# What the exercise asks
Starting at the line that contains "Expand the Default Policy chevron", copy every line to the end of the material below exactly, and omit the pictures.

# Exercise material
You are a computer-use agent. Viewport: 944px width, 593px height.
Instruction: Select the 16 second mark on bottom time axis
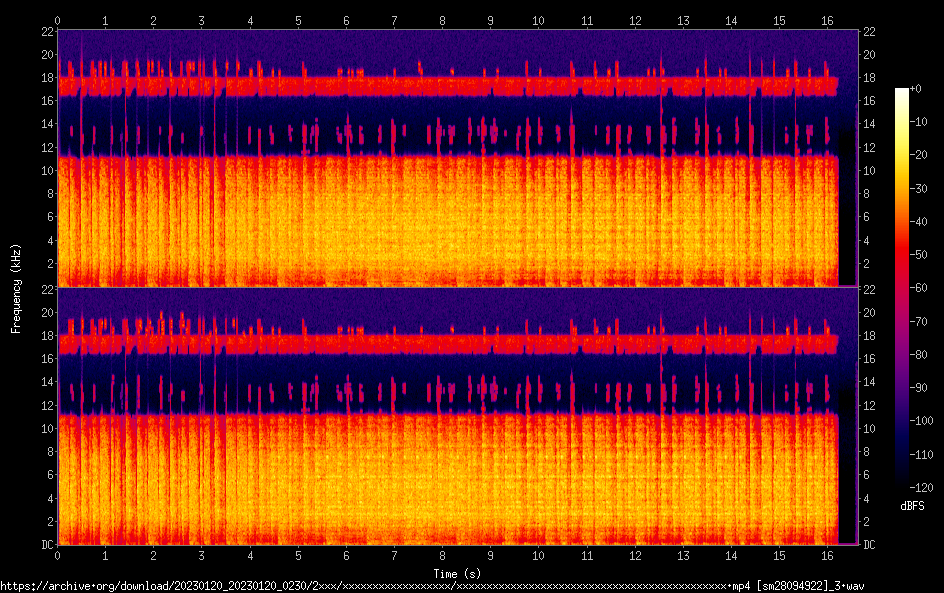(x=827, y=555)
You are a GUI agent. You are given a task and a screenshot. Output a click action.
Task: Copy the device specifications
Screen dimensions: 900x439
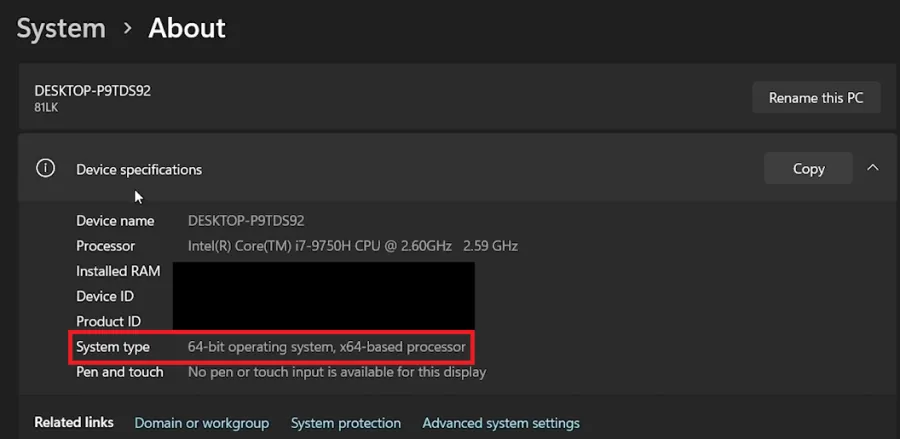click(808, 169)
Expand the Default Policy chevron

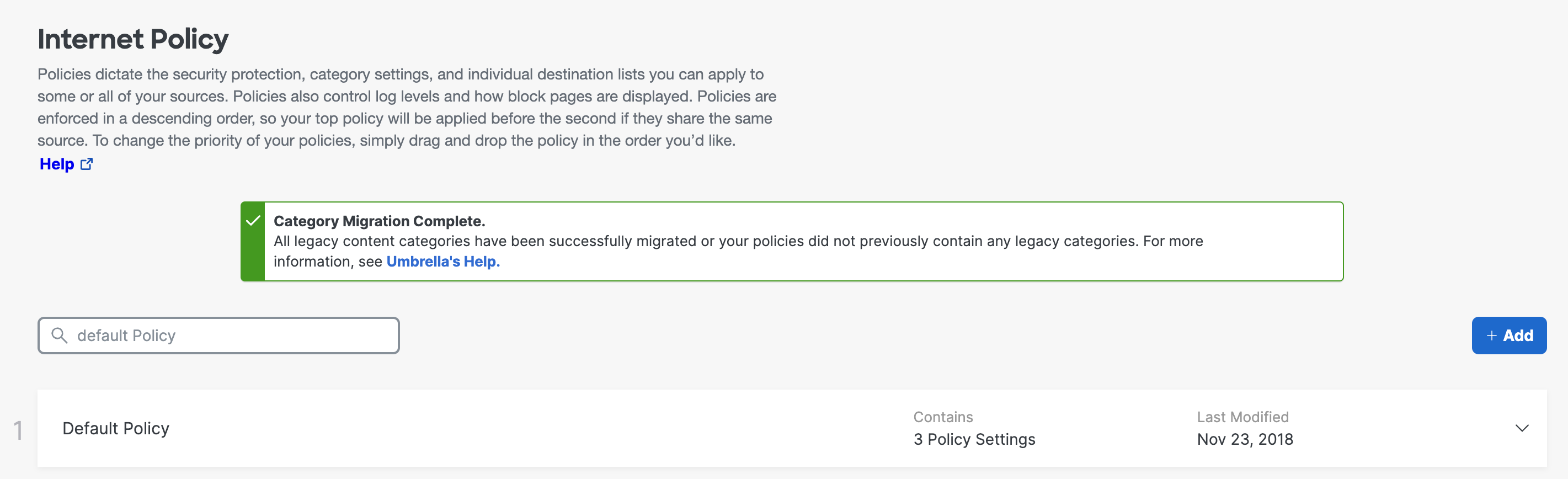(x=1521, y=428)
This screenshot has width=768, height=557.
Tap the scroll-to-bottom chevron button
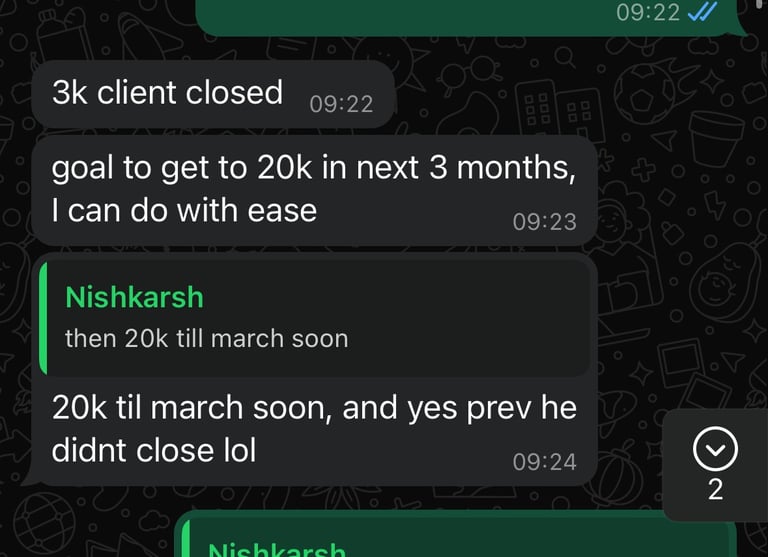click(x=715, y=449)
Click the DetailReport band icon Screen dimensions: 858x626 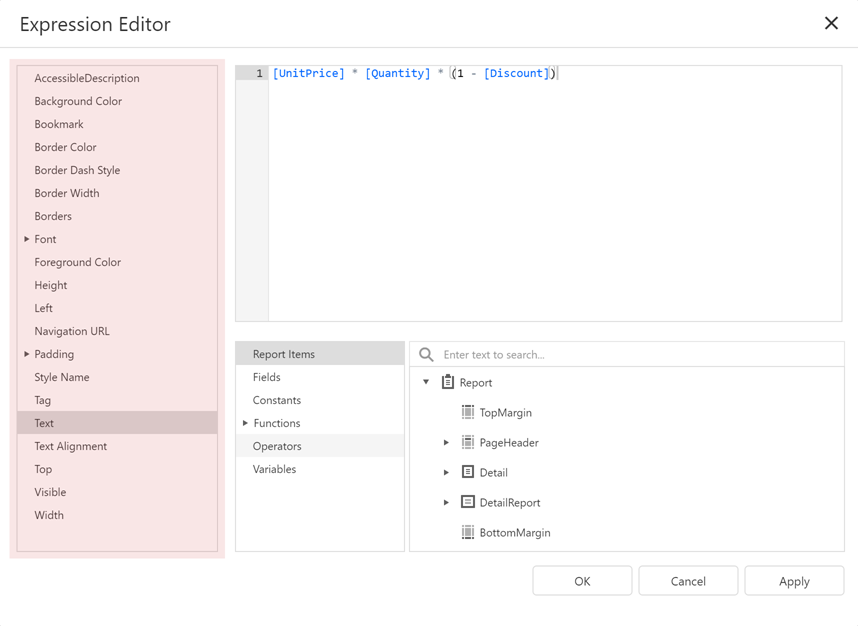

# Problem solution
Expand the Default Policy chevron

(x=1521, y=428)
This screenshot has width=768, height=557.
Tap the scroll-to-bottom chevron button
click(x=715, y=449)
Click the DetailReport band icon Screen dimensions: 858x626 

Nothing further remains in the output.